Stephen Frears' dramatised look at the rise and fall of Lance Armstrong doesn't lack entertainment, but ultimately fails to live up to its promise
“It’s not muscles, it’s not lungs, it’s heart,” Lance Armstrong (Ben Foster) narrates as we watch him climb a mountain in the maillot jaune as the film opens. It’s a poignant reminder of the utter conviction Armstrong had (or has) that what he was doing was legitimate, that this was all fair game.
But in a story that has been tread over countless times since Armstrong’s admission to doping in 2013, Stephen Frears’ The Program struggles to evoke many more of these moments or reveal any more insight into the Armstrong saga than its documentary predecessors, like Alex Gibney’s 2013 The Armstrong Lie, have already given to audiences.
While The Program is engaging through its recreation of moments unseen in the Armstrong story, it feels too often like it skims the surface before it quickly moves on as it attempts to cram almost 20 years into 104 minutes.
In the film’s first meeting between Armstrong and David Walsh (ably played by Chris O’Dowd), set in 1993 before the Texan embarks on his first Tour de France, it begins to feel like this is set-up to be the story of one journalist and his journey to uncover the truth about a man he believes to be cheating his way to victory. It’s what you would expect from a film which claims to be based on Walsh’s Seven Deadly Sins: My Pursuit of Lance Armstrong.
Yet as the film also attempts to cover the many characters involved in the great construction that was the Armstrong lie, as well as try to delve into the psychology of the main man, Walsh’s investigations fall somewhat by the wayside.
His construction of evidence that lead to the publication LA Confidential in 2004 are all checked off here, but there’s a lack of methodology or depth that you get from Walsh’s book as the film tries to make sure it covers all the points.
Moreover, it creates a difficult prospect for both those who know the ins and outs of the story and those who are completely unfamiliar. Characters here are brushed over quite quickly, and so it would be hard to see anyone unfamiliar coming away with a full grasp of the importance of Betsy Andreu and Emma O’Reilly in Walsh’s investigation. Likewise, those familiar might come away frustrated with some characters’ lack of involvement.
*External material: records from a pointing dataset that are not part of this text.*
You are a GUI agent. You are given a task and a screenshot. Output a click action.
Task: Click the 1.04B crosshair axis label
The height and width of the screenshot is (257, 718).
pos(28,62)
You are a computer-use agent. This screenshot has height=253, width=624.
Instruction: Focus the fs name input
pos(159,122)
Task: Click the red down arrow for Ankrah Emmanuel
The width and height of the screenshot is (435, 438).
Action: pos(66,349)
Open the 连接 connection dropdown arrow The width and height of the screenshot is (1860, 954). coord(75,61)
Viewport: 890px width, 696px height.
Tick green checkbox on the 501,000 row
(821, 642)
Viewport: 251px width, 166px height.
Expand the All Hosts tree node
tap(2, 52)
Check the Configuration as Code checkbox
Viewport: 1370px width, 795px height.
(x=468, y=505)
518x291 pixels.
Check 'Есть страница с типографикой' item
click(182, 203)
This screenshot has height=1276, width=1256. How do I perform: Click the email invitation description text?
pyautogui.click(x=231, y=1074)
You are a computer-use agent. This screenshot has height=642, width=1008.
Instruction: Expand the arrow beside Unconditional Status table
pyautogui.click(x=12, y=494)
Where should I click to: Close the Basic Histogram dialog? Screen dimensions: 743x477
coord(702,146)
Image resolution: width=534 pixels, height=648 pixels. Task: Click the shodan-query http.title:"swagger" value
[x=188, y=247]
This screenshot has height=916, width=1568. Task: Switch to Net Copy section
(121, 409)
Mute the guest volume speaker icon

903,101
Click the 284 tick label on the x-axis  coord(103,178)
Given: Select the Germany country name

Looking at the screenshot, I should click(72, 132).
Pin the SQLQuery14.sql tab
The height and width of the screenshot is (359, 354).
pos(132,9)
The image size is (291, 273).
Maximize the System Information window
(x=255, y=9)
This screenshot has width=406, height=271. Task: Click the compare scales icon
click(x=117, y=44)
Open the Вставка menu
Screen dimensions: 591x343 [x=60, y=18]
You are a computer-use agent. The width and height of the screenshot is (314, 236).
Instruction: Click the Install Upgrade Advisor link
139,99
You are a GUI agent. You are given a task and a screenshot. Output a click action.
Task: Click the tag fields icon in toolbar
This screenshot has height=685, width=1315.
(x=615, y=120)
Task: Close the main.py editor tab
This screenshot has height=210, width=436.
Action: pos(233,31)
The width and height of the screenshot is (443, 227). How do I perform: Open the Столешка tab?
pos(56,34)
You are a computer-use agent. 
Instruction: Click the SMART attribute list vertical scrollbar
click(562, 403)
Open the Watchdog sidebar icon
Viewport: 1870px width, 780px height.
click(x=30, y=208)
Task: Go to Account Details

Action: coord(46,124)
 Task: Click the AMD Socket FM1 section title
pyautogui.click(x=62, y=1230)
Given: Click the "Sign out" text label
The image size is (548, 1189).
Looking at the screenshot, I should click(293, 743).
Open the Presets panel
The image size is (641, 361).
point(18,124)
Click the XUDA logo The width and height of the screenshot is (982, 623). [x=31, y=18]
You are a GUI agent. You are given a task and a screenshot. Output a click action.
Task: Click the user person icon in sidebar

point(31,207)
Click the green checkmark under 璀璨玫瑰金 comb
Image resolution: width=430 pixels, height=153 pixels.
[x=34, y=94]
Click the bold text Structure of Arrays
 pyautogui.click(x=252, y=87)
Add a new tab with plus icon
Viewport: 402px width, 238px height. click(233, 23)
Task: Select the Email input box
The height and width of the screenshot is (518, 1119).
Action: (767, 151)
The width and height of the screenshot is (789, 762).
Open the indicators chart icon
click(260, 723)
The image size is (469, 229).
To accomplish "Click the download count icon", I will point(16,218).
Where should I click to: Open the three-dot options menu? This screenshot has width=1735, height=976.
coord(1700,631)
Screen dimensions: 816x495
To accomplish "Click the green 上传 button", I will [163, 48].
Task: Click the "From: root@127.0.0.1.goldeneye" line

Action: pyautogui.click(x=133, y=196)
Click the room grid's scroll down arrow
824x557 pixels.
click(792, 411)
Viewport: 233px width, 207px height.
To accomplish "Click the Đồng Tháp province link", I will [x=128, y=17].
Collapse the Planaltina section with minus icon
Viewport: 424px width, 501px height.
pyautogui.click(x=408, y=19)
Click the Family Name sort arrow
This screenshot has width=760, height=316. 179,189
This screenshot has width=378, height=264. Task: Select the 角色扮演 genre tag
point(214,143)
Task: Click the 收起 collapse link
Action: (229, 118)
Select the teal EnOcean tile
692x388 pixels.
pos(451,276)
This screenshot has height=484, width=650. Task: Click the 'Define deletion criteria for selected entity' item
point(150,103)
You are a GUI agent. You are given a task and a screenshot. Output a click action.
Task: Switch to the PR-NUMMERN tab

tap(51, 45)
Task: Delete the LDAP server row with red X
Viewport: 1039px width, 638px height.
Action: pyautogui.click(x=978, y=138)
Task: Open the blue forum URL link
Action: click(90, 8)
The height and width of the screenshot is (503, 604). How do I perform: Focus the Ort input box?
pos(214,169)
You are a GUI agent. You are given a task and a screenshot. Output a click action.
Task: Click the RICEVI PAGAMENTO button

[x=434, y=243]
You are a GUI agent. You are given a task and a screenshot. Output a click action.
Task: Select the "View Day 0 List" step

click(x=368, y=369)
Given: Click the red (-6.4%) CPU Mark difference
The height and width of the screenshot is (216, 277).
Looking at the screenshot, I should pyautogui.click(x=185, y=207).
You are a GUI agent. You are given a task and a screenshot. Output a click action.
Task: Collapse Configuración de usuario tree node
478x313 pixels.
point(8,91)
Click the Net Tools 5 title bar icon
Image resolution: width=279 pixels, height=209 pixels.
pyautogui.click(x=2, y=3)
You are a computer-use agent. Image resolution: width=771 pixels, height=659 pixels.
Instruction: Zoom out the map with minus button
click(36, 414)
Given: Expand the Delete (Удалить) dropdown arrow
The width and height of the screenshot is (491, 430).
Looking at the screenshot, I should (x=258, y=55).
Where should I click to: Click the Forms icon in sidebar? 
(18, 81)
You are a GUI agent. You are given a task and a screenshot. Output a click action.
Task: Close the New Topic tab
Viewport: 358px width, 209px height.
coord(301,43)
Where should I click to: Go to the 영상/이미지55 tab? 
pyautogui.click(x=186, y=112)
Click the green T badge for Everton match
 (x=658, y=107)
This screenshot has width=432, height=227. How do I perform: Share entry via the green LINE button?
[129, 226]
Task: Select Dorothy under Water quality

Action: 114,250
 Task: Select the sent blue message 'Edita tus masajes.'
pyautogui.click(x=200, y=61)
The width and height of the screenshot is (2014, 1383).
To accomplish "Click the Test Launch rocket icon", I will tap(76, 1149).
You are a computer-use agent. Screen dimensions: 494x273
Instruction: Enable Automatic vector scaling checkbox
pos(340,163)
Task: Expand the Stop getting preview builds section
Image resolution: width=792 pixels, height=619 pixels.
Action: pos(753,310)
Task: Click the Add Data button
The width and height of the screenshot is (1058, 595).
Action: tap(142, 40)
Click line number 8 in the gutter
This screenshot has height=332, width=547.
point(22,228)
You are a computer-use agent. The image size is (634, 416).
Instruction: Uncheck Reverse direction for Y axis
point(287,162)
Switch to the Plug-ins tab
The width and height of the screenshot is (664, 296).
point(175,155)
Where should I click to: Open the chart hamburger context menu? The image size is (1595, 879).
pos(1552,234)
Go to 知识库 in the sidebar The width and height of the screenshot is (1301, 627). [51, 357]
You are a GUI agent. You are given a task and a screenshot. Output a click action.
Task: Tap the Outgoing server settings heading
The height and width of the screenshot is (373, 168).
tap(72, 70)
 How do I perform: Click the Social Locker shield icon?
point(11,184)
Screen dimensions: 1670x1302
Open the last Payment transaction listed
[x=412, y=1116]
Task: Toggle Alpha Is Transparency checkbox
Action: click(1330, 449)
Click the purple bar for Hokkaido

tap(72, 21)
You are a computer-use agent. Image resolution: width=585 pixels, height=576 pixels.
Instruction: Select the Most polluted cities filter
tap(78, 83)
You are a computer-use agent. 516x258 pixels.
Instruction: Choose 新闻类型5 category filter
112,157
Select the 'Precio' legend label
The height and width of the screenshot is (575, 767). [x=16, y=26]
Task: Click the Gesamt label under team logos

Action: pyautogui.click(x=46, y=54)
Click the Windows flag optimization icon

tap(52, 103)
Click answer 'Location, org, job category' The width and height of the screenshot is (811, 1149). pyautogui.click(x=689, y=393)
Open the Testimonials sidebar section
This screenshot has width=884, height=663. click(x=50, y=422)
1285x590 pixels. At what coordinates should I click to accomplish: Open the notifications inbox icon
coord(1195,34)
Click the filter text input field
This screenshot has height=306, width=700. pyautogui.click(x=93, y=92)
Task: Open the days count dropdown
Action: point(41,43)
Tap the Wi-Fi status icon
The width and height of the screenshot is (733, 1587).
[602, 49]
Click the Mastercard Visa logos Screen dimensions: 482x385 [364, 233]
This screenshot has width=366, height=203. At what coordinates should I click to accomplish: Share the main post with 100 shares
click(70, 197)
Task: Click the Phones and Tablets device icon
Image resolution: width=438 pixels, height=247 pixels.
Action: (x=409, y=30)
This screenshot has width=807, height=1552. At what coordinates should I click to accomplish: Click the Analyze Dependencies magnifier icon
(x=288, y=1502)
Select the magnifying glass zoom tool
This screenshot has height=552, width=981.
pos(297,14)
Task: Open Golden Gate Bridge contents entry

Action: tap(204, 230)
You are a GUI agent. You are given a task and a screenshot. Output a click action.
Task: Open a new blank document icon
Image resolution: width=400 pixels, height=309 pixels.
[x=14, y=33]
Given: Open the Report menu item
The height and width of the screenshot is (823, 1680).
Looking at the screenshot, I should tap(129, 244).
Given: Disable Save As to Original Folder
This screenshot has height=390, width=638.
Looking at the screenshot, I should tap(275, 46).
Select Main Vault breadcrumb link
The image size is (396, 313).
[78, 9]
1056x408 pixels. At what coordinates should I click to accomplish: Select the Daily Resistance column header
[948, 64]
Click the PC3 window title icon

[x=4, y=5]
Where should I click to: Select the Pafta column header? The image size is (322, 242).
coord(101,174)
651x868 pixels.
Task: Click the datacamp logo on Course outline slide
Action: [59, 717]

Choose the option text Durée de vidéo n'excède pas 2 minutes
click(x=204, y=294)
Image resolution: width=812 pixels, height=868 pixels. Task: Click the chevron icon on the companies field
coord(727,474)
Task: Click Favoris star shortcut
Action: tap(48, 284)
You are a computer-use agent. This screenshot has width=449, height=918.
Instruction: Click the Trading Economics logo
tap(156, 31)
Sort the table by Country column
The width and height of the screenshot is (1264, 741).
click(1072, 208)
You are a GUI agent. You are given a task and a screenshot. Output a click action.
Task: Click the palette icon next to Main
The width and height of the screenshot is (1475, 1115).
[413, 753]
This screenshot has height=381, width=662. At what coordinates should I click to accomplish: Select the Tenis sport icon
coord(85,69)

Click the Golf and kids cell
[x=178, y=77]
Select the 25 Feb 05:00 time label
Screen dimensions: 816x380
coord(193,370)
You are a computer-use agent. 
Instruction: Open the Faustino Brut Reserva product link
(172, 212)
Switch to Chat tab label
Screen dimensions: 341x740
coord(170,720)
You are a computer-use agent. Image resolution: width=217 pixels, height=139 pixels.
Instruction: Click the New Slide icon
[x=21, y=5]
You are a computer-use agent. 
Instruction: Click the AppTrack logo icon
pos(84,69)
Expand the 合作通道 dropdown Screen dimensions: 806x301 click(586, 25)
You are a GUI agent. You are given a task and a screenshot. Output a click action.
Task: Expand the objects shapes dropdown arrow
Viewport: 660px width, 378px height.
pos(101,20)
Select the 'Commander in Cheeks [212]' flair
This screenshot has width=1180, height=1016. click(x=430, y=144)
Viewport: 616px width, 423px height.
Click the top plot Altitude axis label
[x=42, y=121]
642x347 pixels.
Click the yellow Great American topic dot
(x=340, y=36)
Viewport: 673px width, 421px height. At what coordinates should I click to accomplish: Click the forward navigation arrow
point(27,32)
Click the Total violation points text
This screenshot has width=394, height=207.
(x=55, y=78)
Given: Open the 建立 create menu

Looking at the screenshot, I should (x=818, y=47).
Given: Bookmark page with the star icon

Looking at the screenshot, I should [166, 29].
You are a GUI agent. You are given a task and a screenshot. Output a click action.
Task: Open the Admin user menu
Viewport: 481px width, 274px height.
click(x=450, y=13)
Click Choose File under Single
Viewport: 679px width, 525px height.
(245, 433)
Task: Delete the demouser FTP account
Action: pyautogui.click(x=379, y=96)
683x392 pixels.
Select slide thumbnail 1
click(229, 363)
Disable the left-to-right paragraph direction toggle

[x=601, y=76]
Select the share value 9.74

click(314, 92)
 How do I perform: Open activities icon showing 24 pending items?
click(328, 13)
Nevertheless, the are a number of impressive facets of the film. Foster, who plays Armstrong well (nailing the intimidating stare) as a determined, unrelenting athlete, but ultimately flawed person, is only overshadowed by the performance of Jesse Plemons as Floyd Landis.
The relationship between the two former US Postal riders is the most engaging of the film, with Frears focusing more on Landis’ Mennonite upbringing than anything in Armstrong’s personal life.
There’s no subtlety here as the hypocrisy of Landis’ choices are made abundantly clear, but his emotional arc from a young, hopeful bike rider to a resentful, yet remorseful, whistleblower becomes the most arresting tale as we check off the milestones of Armstrong’s career.
The race scenes are, for the most part, excellent, using a combination of recreations and archive footage with excellent attention to detail on the bikes and the various team kits, though the podium shots and the unconvincing Alberto Contador feel off the mark.
Likewise the doping scenes are authentic and dramatic at first, though their frequency dilutes that feeling as the film goes on and you get accustomed to watching a man transfusing his own blood. The Dr Michele Ferrari (Guillaume Canet) character also takes the sting out of those scenes, with his over-the-top Italian accent and 70s footballer-style dress sense almost a parody of itself.
While The Program is an entertaining depiction of events told time and again, its biggest failure is really to live up to its promise. Rather than dig deep into the underlying motivations and psychology of the key characters involved, it merely jumps from turn to turn in the Armstrong tale and presents everything that you’d expect to see, but nothing new.
And it’s that anticlimactic effect that might leave you a little deflated on the film’s hasty end. While the performances of Foster and Plemons might keep you hooked, the story itself, as Leonard Cohen sings over the closing credits, is just the same one everybody knows.